__INPUT RECORDS__
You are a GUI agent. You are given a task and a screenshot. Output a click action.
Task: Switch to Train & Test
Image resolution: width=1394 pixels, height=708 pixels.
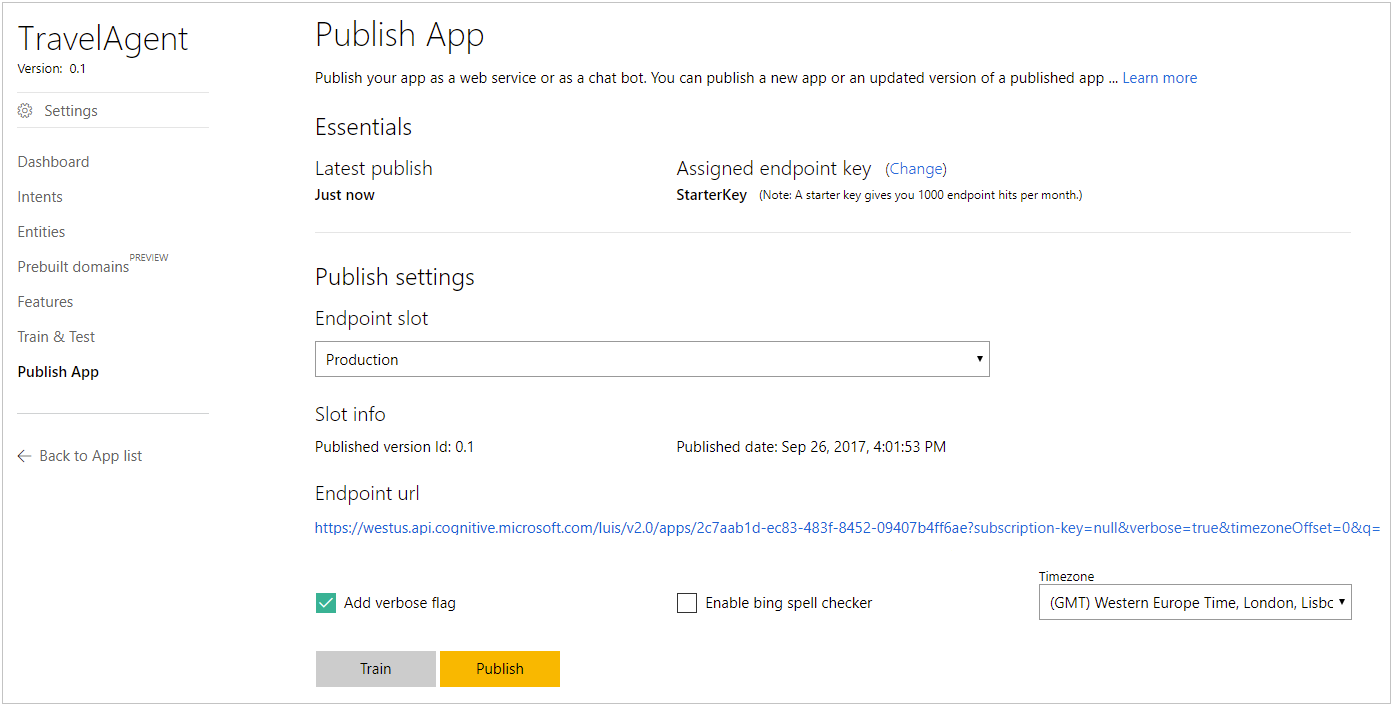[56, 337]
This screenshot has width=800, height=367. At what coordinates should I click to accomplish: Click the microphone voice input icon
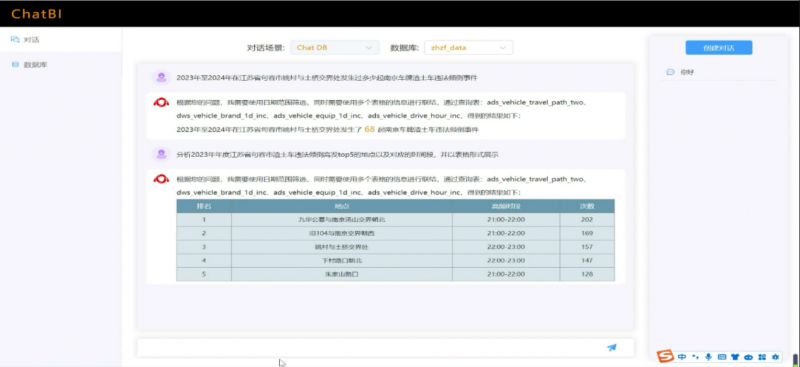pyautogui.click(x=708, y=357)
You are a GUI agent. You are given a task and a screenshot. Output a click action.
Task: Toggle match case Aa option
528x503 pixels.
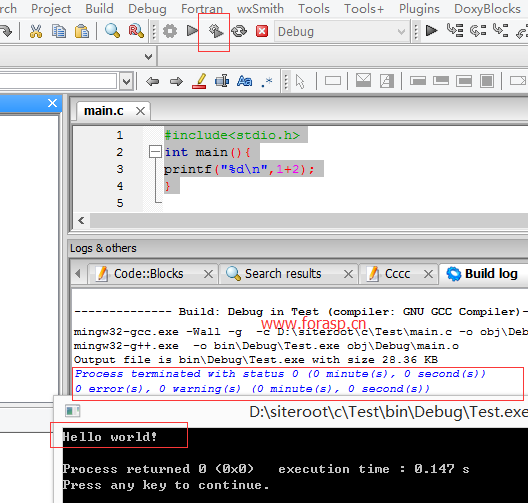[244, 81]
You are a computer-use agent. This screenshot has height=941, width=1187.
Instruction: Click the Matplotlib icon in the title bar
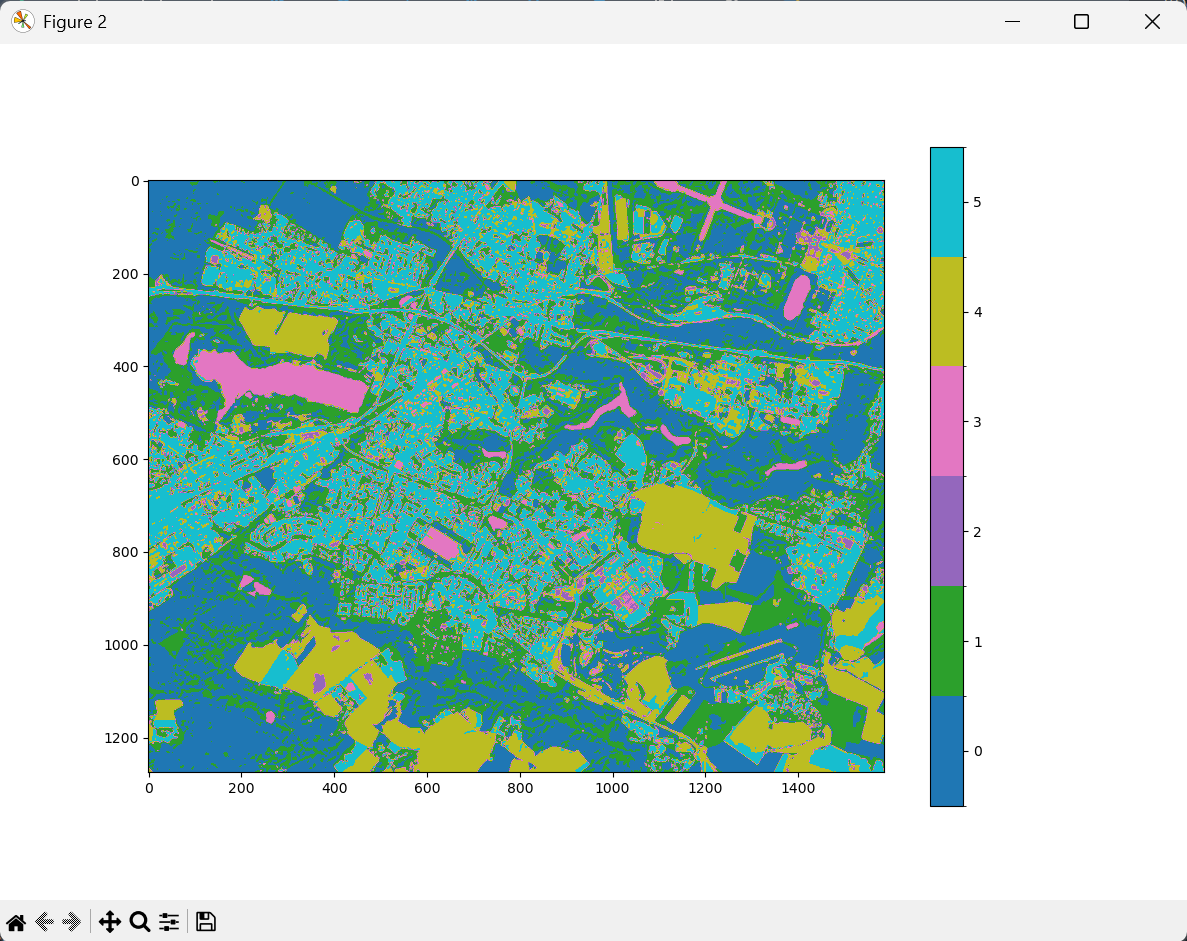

__INSTRUCTIONS FOR THE TASK__
Give back every line of the rows above word for word, but leave out the pictures.

__ANSWER TO THE EXERCISE__
You are a GUI agent. You are given a task and a screenshot. Output a click action.
Task: Switch to Train & Test
Image resolution: width=1394 pixels, height=708 pixels.
[56, 337]
This screenshot has width=800, height=367. At what coordinates should I click to accomplish: Click the microphone voice input icon
pyautogui.click(x=708, y=357)
You are a GUI agent. You are given a task and a screenshot. Output a click action.
Task: Toggle match case Aa option
528x503 pixels.
[244, 81]
You are a computer-use agent. This screenshot has height=941, width=1187.
Instruction: Click the Matplotlib icon in the title bar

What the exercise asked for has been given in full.